Se os atores que representam o lado convencional da política não perceberam que a mudança no financiamento vai interferir na prática do debate político, azar o deles. Enquanto a reforma política não vem, cabe à cidadania trazer o novo cenário para os interesses da sociedade. Temos tudo, desta vez, para mudar o fluxo da definição das campanhas, incluídos aí os candidatos. Caberá aos partidos construir novos modelos de representação, partindo das demandas construídas historicamente pela base social, ou então perder o bonde da história.

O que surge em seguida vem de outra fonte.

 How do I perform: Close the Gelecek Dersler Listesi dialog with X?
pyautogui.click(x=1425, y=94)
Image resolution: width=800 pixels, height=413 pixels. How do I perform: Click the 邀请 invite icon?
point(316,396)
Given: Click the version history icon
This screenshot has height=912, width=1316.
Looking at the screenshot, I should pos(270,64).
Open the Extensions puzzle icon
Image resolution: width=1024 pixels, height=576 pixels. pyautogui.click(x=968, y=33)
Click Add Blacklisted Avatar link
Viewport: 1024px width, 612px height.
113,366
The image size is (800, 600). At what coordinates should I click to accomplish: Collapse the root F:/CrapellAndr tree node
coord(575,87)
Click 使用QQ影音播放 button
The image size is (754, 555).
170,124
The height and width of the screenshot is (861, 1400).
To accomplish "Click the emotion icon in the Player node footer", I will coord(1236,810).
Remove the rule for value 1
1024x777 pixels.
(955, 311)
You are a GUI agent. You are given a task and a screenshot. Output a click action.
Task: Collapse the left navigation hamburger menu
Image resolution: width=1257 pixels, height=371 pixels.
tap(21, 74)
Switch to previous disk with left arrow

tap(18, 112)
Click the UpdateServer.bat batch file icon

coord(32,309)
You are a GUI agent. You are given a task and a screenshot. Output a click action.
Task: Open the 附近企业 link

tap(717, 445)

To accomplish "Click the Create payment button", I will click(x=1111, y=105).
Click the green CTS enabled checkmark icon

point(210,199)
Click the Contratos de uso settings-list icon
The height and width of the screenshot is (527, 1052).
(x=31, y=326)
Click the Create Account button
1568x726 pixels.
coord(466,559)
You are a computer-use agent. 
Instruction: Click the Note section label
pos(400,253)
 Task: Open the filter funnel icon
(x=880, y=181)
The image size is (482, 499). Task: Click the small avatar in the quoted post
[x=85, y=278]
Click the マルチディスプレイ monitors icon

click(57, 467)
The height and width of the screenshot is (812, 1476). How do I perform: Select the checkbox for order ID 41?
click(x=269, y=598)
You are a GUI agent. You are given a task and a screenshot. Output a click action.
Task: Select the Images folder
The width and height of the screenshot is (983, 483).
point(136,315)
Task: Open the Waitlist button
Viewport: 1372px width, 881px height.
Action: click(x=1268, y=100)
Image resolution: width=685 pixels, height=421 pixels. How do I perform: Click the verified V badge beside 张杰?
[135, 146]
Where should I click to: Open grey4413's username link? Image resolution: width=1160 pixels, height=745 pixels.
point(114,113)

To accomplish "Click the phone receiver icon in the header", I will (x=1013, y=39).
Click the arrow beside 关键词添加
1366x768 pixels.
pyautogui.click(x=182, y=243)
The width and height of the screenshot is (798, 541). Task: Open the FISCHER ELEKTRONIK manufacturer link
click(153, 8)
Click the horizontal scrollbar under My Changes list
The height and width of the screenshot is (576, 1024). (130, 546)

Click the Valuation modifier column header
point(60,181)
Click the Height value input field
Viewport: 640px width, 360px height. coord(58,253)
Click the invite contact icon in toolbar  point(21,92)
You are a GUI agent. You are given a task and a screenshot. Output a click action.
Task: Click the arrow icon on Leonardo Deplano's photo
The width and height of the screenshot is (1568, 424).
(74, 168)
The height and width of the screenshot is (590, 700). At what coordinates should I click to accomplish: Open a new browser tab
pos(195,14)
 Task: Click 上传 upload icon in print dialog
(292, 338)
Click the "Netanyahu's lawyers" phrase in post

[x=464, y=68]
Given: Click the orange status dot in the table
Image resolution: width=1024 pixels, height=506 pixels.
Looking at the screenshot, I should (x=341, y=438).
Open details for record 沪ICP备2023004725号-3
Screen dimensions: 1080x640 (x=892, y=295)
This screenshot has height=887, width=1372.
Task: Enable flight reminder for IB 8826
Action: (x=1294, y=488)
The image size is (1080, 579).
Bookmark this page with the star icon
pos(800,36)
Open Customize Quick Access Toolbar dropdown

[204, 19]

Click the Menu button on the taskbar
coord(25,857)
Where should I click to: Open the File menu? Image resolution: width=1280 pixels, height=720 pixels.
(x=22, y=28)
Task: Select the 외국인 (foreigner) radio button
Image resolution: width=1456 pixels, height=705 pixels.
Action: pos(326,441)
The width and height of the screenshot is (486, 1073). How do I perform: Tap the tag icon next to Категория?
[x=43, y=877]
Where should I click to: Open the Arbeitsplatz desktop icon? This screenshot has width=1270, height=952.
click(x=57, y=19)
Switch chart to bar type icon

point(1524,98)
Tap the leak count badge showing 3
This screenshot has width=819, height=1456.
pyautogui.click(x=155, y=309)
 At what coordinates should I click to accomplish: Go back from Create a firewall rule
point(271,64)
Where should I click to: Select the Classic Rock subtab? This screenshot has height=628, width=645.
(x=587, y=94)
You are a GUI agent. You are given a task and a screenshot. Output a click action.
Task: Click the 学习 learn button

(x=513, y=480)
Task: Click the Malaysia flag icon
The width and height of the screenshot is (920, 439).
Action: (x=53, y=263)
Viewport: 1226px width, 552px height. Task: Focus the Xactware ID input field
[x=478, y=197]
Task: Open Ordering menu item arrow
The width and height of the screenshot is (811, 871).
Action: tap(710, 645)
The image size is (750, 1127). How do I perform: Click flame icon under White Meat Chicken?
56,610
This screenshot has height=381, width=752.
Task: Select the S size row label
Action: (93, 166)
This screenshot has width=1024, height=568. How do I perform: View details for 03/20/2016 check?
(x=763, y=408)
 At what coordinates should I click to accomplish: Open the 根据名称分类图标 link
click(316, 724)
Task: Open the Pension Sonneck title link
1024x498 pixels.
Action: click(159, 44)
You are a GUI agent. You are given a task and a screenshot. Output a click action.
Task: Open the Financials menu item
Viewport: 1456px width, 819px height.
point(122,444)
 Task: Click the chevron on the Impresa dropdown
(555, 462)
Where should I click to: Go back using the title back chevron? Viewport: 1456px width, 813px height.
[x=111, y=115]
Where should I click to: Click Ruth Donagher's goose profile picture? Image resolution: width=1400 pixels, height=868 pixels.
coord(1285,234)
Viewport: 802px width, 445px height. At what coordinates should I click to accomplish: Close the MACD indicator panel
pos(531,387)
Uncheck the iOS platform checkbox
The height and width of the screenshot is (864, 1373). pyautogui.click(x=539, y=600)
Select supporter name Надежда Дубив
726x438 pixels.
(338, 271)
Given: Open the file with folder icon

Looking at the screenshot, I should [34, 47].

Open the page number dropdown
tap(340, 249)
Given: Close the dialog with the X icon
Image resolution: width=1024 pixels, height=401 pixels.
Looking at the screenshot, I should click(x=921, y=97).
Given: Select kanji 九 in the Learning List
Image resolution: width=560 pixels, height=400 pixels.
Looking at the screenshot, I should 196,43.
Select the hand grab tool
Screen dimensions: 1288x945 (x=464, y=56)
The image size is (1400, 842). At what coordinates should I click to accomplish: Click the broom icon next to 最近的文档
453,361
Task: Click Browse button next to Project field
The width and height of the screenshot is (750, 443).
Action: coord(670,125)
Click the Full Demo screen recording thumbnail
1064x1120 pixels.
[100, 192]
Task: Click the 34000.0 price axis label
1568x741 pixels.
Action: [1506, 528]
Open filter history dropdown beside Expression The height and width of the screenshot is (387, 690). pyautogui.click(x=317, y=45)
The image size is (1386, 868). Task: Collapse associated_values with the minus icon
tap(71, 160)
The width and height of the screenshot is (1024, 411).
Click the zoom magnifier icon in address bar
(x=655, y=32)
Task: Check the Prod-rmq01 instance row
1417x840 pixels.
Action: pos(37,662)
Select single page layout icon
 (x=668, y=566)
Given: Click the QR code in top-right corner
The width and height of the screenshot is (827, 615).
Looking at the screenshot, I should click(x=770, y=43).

A tarefa dada aos movimentos populares é dar as cartas nesse novo jogo de forças e dirigir as campanhas em torno de propostas, compromissos e ampliação de espaços de participação direta. Não de nomes que buscam apenas aumentar sua cotação no mercado político. Movimentos como “A cidade que queremos”, com sua capacidade de mobilização e transversalidade, têm irrigado essa perspectiva com inovações políticas, que têm tudo para inspirar novas formas de ativismo. Estamos precisando.